**DOCUMENT EXTRACT:**
## START

Question

A man throws a ball vertically upward and it rises through $40 m$ and returns to his hands, what was the ascent initial velocity of the ball and for how much time $(T)$ it remained in the air?

• A. $T=5$ sec, $u=20 \sqrt{3}$ m/s
• B. $T=5.64$ sec, $u=10 \sqrt{2} m / s$
• C. $T=5.64$ sec, $u=20 \sqrt{2} m / s$
• D. None of these

Answer 1

Answer: (C)

Velocity of descent or ascent always equal.
$V=\sqrt{2 \times g \times h}=\sqrt{2 \times 10 \times 40}=\sqrt{800}=20 \sqrt{2} m / s$
Time of ascent and descent always equal.
$T =$ time of ascent $+$ time of descent
$T = t _{1}+ t _{2}$
Let $t$, is the time of ascent and $t,$ be that of descent
$v = u - g t$
$0= u - gt _{1} \quad v = u + gt _{2}$
$u = g t _{1} \quad u = 0 + gt _{2}$
$t_{1}=\frac{u}{g} \quad \frac{u}{g}=t_{2}$
$T = t _{1}+ t _{2}$
$T=\frac{u}{g}+\frac{u}{g} $
$=\frac{2 u}{g}=\frac{2 \times \sqrt{800}}{10}$
$T=4 \times \sqrt{2}$ sec
$T=4 \times 1.41=5.64$ seconds

## END

**ITEMS:**
## START

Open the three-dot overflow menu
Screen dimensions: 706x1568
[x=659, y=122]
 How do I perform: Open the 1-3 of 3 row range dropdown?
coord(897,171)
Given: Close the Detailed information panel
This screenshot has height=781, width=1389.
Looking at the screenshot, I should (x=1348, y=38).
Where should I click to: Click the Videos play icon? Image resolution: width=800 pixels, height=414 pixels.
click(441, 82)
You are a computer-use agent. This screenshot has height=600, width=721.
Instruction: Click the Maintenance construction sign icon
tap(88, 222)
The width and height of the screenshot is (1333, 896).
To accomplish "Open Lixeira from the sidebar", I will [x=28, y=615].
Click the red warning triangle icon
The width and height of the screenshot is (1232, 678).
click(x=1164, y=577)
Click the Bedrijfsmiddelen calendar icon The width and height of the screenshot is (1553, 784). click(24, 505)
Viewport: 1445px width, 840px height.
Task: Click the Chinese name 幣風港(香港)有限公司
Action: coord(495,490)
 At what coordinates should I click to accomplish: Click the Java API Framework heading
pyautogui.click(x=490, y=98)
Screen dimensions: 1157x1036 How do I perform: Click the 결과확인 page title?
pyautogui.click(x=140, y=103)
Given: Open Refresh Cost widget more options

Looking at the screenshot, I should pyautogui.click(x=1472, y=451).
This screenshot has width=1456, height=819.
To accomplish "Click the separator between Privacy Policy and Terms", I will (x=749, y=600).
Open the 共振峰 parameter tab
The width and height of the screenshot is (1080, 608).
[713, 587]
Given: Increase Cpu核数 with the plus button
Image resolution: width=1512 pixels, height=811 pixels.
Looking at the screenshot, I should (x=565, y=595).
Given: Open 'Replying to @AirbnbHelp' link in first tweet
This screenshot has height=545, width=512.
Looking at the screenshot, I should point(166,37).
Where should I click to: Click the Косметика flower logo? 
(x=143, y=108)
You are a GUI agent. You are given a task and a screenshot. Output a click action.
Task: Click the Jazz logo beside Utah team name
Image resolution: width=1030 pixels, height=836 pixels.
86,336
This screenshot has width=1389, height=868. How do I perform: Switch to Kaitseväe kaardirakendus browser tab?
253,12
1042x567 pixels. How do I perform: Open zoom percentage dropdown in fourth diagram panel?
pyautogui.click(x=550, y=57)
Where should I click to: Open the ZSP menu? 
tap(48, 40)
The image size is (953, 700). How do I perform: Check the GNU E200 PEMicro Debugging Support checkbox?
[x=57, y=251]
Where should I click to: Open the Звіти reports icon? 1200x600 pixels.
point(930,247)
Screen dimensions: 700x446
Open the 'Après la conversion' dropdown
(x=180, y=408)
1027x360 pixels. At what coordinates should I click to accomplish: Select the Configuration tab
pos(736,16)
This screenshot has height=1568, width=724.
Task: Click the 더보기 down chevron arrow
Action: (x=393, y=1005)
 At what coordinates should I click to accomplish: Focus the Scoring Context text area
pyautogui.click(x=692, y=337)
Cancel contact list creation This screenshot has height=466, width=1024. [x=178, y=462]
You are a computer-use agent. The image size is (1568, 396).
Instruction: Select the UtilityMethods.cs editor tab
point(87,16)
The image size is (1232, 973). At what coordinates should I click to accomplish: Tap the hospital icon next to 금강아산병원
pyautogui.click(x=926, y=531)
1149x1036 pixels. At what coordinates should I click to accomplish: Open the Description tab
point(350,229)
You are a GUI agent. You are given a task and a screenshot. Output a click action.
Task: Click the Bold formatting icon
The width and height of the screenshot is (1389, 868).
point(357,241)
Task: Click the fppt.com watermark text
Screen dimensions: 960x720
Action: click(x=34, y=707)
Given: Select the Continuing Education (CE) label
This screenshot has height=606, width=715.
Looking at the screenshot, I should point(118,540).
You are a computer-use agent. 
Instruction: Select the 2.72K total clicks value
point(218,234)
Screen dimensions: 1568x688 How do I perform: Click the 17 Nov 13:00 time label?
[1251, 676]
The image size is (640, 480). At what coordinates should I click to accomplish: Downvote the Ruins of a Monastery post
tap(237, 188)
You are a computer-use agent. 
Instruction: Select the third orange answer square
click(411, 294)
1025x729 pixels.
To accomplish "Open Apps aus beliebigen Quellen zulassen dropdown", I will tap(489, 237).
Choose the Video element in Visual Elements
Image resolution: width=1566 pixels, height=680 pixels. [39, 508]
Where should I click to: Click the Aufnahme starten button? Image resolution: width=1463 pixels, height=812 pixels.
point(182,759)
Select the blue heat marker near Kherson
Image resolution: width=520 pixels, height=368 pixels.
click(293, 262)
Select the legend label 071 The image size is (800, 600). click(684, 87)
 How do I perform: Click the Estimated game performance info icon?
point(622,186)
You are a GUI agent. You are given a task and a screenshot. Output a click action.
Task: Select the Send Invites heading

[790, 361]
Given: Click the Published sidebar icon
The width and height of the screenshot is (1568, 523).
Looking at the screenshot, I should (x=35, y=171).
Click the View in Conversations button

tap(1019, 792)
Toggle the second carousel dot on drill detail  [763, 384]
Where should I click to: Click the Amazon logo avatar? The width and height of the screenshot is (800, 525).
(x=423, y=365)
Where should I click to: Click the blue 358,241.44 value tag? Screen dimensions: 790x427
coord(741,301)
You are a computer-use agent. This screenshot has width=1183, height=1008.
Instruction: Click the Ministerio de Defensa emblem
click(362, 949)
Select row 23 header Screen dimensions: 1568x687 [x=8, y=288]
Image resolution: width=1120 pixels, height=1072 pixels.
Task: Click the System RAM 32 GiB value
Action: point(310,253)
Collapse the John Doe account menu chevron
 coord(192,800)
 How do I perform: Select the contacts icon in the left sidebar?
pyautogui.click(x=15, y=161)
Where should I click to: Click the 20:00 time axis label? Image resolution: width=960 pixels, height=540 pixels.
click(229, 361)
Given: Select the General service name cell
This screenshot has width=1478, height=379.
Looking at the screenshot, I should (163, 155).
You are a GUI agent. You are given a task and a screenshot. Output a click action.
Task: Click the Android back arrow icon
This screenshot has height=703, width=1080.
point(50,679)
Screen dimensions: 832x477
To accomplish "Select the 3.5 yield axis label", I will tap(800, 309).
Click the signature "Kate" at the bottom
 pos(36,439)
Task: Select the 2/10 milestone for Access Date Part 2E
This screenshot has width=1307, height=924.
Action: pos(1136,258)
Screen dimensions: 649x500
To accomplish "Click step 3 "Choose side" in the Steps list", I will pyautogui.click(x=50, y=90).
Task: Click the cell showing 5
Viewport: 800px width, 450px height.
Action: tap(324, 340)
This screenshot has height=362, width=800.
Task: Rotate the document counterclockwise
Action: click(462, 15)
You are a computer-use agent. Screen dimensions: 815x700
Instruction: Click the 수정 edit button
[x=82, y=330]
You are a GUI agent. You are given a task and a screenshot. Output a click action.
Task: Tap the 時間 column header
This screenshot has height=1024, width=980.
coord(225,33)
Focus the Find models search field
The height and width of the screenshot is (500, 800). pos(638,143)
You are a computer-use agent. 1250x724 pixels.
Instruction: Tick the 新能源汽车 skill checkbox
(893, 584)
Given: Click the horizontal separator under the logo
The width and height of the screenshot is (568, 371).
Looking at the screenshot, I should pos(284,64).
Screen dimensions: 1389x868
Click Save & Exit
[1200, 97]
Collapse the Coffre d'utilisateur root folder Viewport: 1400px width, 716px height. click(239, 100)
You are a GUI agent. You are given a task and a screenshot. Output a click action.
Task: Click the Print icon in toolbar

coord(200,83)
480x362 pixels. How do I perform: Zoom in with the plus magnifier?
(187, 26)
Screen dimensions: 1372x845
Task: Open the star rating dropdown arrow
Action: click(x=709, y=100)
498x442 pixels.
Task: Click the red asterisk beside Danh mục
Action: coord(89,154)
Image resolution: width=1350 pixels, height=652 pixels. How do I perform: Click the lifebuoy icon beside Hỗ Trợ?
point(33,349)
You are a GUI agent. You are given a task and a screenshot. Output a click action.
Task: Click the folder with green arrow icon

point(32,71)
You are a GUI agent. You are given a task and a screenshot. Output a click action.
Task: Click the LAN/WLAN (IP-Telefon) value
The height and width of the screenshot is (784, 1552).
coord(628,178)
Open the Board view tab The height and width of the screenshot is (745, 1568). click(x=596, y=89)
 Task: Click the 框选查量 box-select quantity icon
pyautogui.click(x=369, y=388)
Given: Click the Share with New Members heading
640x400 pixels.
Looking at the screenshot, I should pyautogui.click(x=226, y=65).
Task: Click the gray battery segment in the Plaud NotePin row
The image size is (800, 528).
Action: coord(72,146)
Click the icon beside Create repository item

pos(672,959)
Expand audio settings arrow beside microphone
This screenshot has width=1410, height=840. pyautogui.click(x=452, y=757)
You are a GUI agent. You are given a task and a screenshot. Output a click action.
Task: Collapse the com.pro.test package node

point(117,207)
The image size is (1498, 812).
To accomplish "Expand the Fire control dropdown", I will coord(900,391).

## END

Copy word for word the passage of the vertical ball-throw problem above, between "Velocity of descent" and "descent always equal.", inclusive.

**EXERCISE RESPONSE:**
Velocity of descent or ascent always equal.
$V=\sqrt{2 \times g \times h}=\sqrt{2 \times 10 \times 40}=\sqrt{800}=20 \sqrt{2} m / s$
Time of ascent and descent always equal.